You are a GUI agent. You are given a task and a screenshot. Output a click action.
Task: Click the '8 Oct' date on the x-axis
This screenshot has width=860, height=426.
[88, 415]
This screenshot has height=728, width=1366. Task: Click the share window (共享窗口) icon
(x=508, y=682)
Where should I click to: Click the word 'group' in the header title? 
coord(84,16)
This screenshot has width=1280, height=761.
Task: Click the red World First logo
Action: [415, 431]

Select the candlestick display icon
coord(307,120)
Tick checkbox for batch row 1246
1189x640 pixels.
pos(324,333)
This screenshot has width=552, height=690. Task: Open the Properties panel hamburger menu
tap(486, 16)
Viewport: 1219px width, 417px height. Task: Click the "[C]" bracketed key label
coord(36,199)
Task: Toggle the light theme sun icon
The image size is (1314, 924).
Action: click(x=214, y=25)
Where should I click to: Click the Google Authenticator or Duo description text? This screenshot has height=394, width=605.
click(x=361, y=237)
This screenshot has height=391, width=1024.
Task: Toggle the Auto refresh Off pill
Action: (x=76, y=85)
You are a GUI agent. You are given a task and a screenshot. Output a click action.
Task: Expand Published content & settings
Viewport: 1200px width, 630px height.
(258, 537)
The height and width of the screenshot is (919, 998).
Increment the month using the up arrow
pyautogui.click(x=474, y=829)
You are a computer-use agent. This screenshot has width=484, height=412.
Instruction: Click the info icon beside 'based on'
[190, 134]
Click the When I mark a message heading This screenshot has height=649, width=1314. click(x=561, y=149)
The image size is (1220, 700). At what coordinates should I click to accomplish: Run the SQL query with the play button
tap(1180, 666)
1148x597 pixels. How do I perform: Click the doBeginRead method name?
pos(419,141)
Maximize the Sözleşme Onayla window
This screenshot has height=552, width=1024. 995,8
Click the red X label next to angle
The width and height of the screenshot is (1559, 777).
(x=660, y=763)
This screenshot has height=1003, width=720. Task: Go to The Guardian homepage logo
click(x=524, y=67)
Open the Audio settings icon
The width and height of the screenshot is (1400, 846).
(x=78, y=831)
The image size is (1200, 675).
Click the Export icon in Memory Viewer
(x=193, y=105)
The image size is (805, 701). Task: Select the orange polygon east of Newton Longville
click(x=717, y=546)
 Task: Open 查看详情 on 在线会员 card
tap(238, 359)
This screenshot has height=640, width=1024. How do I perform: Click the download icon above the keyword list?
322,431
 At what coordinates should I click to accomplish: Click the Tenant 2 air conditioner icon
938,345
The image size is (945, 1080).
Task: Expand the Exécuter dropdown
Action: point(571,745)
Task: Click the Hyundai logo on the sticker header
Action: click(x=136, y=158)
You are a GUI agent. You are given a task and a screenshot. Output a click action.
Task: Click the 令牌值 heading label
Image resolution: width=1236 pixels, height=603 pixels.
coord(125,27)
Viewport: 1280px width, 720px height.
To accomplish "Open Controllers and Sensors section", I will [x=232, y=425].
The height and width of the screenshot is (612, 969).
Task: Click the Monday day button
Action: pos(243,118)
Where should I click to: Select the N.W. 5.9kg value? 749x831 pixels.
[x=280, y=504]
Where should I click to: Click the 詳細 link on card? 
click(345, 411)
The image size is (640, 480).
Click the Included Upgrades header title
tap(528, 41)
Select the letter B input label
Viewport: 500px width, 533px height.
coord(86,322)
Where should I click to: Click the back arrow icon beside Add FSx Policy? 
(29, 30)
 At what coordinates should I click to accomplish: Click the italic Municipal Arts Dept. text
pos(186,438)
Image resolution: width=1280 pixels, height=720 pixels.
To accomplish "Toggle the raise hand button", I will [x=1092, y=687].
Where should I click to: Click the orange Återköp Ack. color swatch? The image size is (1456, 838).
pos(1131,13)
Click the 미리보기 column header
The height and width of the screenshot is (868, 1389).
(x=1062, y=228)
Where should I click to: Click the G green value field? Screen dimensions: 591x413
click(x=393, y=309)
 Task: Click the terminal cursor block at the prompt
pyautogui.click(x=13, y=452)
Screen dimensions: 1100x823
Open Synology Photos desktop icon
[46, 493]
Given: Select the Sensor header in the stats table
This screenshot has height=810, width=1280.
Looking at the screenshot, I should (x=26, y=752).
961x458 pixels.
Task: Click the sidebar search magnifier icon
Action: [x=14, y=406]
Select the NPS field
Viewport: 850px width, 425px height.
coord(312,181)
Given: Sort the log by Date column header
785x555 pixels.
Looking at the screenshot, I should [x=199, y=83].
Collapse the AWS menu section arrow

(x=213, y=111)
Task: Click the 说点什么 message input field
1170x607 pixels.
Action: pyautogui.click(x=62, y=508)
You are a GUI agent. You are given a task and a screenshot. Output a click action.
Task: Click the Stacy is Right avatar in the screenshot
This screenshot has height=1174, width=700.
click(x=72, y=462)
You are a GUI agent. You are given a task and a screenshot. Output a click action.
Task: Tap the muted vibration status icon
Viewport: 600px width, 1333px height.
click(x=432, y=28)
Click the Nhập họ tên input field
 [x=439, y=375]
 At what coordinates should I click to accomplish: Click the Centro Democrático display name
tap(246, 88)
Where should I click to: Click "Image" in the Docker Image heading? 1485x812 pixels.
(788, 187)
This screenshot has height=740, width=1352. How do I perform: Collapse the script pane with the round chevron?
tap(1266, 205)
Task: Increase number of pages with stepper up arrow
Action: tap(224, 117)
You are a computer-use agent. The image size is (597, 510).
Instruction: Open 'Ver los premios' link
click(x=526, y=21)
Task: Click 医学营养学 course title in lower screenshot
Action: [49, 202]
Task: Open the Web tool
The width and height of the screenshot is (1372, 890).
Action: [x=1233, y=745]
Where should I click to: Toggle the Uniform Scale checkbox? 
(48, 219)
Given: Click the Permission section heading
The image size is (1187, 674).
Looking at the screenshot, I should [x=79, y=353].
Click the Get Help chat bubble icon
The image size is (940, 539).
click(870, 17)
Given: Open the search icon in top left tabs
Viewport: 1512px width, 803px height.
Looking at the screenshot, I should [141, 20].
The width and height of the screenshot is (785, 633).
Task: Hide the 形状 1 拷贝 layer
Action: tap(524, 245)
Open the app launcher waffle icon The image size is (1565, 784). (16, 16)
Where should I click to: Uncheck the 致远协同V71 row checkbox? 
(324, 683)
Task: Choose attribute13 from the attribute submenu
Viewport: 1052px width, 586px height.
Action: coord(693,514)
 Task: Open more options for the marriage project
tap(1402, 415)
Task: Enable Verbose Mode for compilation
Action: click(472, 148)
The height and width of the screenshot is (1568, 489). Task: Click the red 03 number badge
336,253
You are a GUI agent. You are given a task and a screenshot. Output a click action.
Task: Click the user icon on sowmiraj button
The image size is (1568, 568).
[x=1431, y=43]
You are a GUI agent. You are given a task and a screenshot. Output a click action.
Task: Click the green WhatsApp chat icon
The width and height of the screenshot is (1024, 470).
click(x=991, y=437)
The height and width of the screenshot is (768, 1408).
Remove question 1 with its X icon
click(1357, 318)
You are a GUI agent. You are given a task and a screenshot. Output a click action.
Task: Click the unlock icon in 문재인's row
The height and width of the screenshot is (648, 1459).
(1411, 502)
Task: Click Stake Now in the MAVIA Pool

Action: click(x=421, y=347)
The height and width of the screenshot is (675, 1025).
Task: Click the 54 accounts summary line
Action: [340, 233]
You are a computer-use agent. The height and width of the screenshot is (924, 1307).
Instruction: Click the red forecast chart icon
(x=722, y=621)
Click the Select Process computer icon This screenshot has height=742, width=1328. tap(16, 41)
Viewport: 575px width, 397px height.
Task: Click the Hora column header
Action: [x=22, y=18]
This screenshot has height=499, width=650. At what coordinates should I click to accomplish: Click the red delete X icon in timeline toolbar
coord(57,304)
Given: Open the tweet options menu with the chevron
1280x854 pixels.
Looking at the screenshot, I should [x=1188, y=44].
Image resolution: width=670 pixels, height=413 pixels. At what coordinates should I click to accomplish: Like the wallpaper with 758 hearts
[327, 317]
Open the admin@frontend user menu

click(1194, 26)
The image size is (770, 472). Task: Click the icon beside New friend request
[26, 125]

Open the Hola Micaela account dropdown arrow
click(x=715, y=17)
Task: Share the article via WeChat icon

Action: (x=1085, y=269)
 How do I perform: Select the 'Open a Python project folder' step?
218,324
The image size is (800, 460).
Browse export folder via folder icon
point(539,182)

= = = =

■ **PROBLEM**: Copy each line of the records above that carries the word "message".

■ **SOLUTION**:
Click the When I mark a message heading This screenshot has height=649, width=1314. click(x=561, y=149)
Task: Click the 说点什么 message input field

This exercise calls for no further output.